Background Non-consensual sex is associated with HIV infection in Africa, but there is little longitudinal data on this association. We describe reported non-consensual sex among women over two decades in rural southwest Uganda, including associations with incident HIV infection.
Methods Between 1990 and 2008 in rural southwestern Uganda, consenting individuals in a population cohort who recently seroconverted to HIV were enrolled into a clinical cohort, along with randomly selected HIV-negative controls. Participants were invited to the study clinic every 3 months, and females asked about recent experiences of sex against their will (since their last visit). At enrolment, associations of non-consensual sex with HIV status were analysed using conditional logistic regression. With data from all visits, this association was analysed using logistic regression, with OR adjusted for age and year of interview, allowing for within-woman correlation.

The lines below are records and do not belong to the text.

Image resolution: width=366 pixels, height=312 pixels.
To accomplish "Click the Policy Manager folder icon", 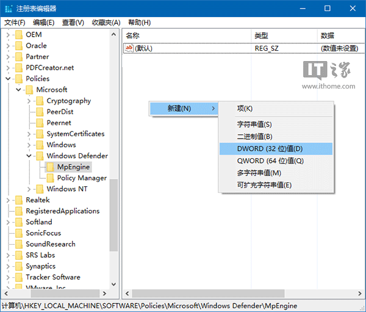I will coord(50,178).
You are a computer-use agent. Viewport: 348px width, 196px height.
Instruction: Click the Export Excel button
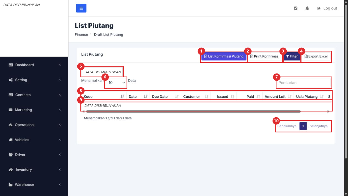(316, 56)
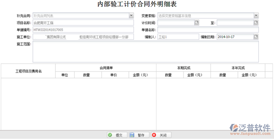Click inside the 施工范围 text area

145,51
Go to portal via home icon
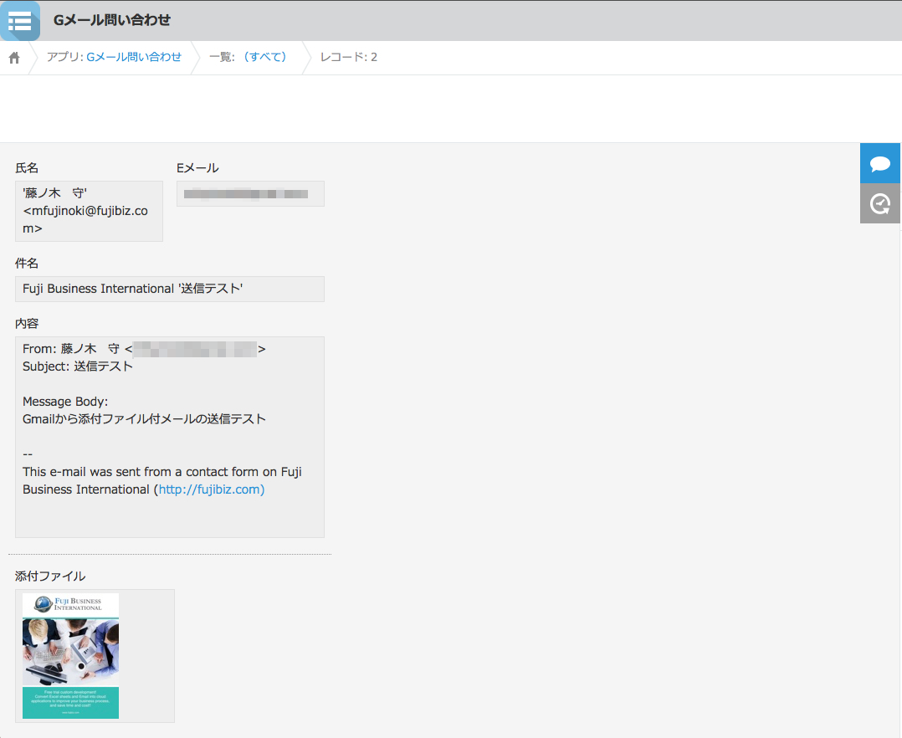This screenshot has width=902, height=738. (14, 58)
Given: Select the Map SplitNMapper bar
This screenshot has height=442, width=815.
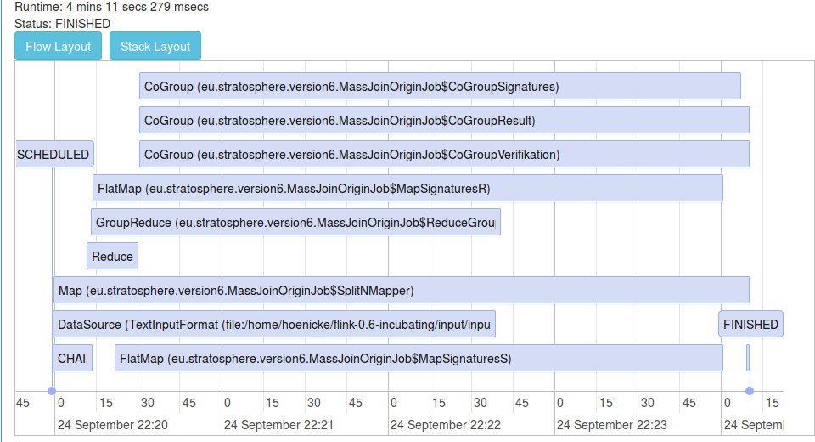Looking at the screenshot, I should (401, 290).
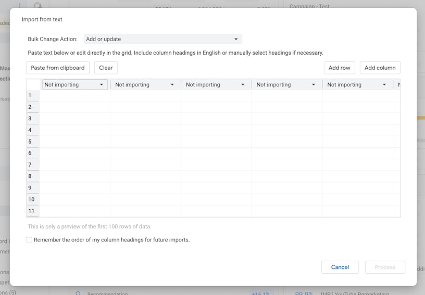The width and height of the screenshot is (425, 295).
Task: Click the Add column button
Action: pyautogui.click(x=380, y=68)
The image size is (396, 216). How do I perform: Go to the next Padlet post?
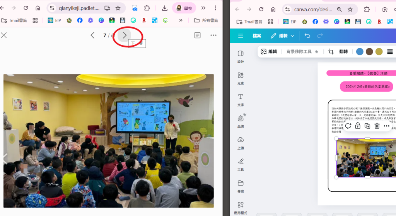click(125, 35)
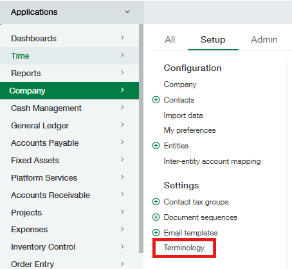Open the General Ledger submenu arrow
This screenshot has width=292, height=269.
coord(122,125)
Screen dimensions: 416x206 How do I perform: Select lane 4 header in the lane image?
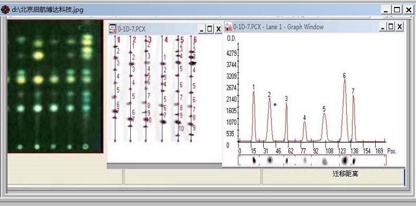pyautogui.click(x=166, y=40)
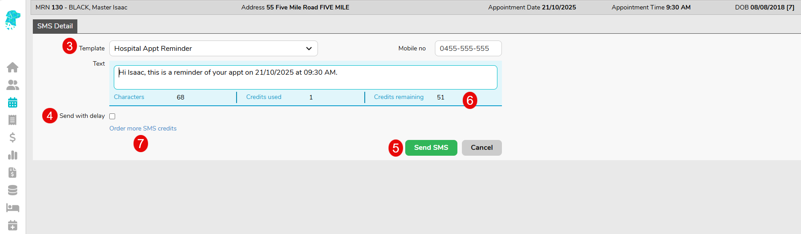Open the appointments calendar icon
The height and width of the screenshot is (234, 801).
tap(13, 103)
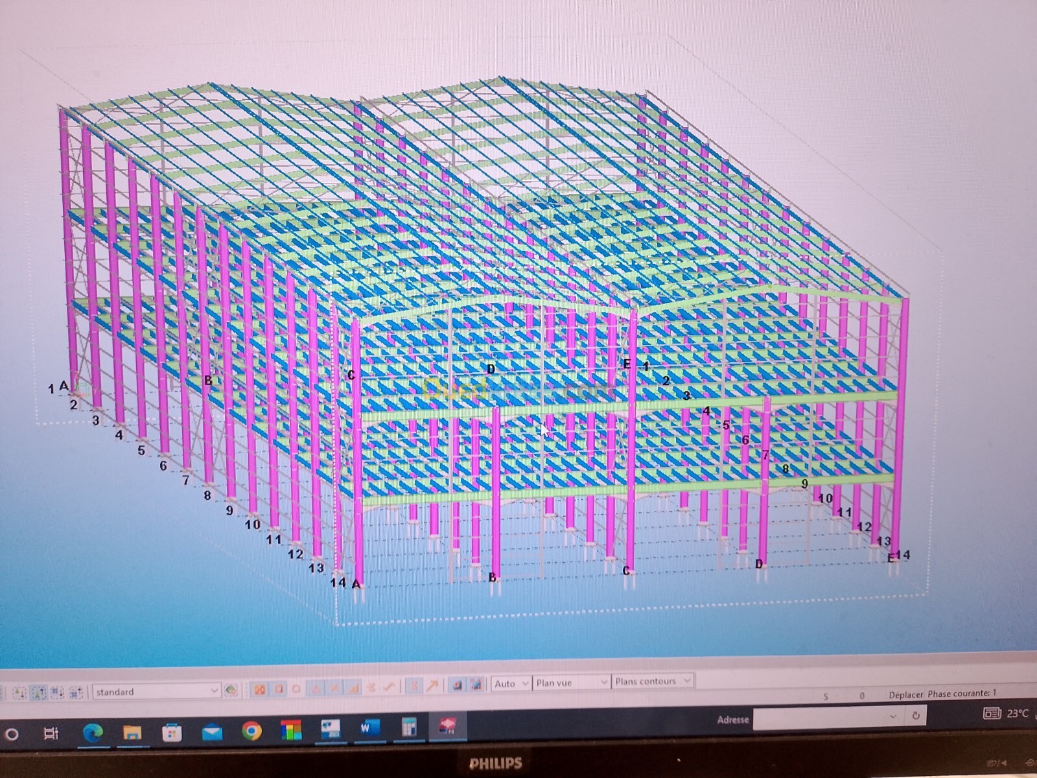Viewport: 1037px width, 778px height.
Task: Click the refresh button beside Adresse field
Action: [916, 716]
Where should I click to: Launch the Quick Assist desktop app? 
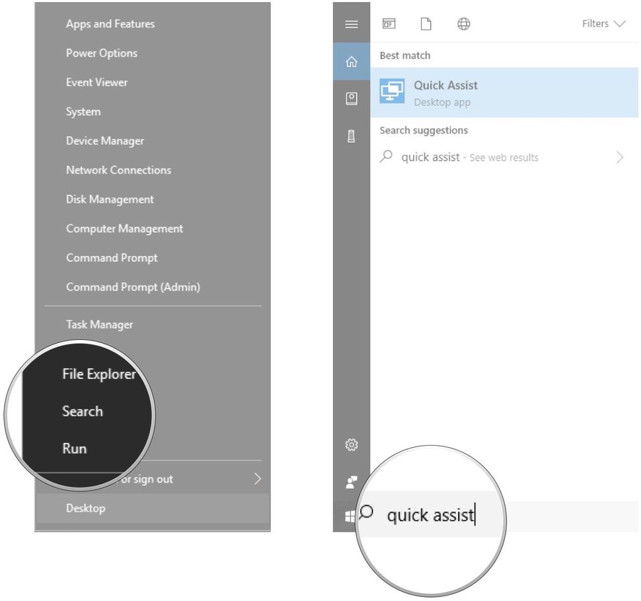point(445,93)
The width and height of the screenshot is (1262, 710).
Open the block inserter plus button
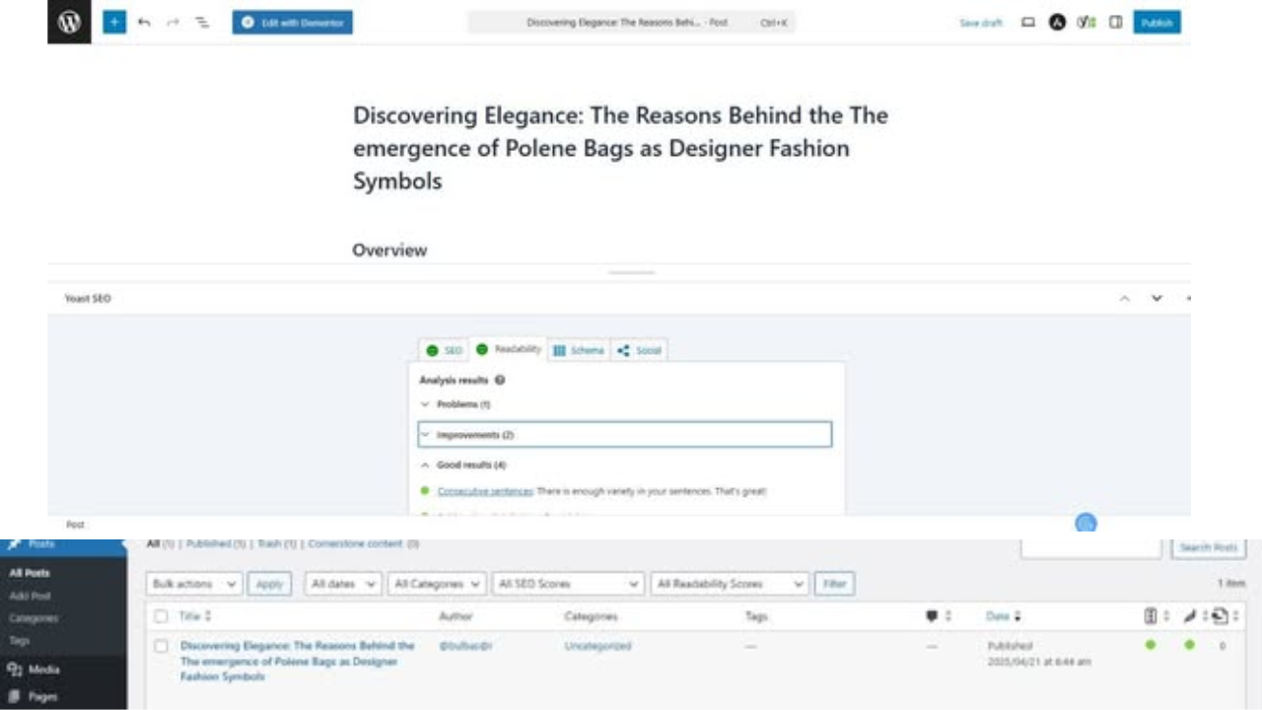[114, 22]
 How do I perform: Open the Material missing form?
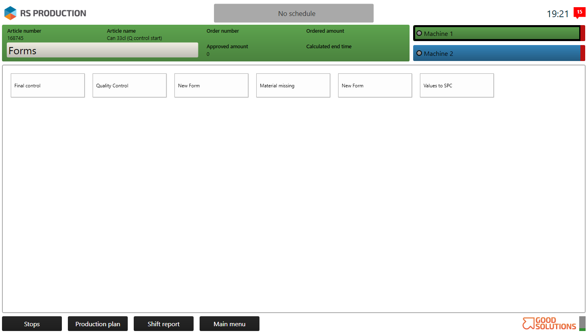pos(293,85)
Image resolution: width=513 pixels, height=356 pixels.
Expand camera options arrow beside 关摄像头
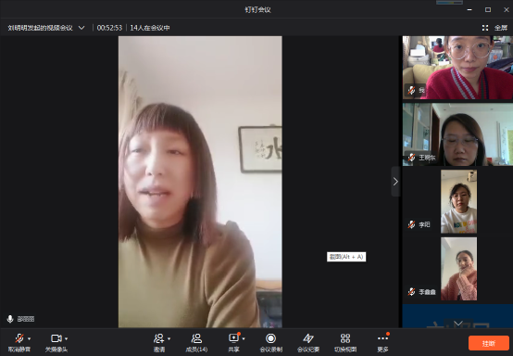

Results 476 women aged 14–81 enrolled and attended 10 475 visits over 19 years. At the time of enrolment, 24% (41/188) of incident HIV and 16% (23/166) of HIV-negative participants reported non-consensual sex in the past year (adjusted OR=0.93, 95% CI 0.47% to 1.82%). Among those who reported recent non-consensual sex (since their last visit) at any visit, most (80/119) did so more than once, including 48% in over half their visits. Using data from all visits, reports of recent non-consensual sex were higher among HIV-positive than HIV-negative participants (22% vs 9%; aOR=2.29, 95% CI=1.03% to 5.09%), with the strongest associations among women aged 14–22, those over 50 years, and married participants.
Conclusions The study shows high levels of repeated sex against one's will, with many women in this Ugandan population reporting new episodes of non-consensual sex in most or all of their visits. Non-consensual sex was most often reported by the youngest and oldest HIV positive women. Gender-sensitive HIV programmes should address repeated sexual coercion before and subsequent to HIV infection.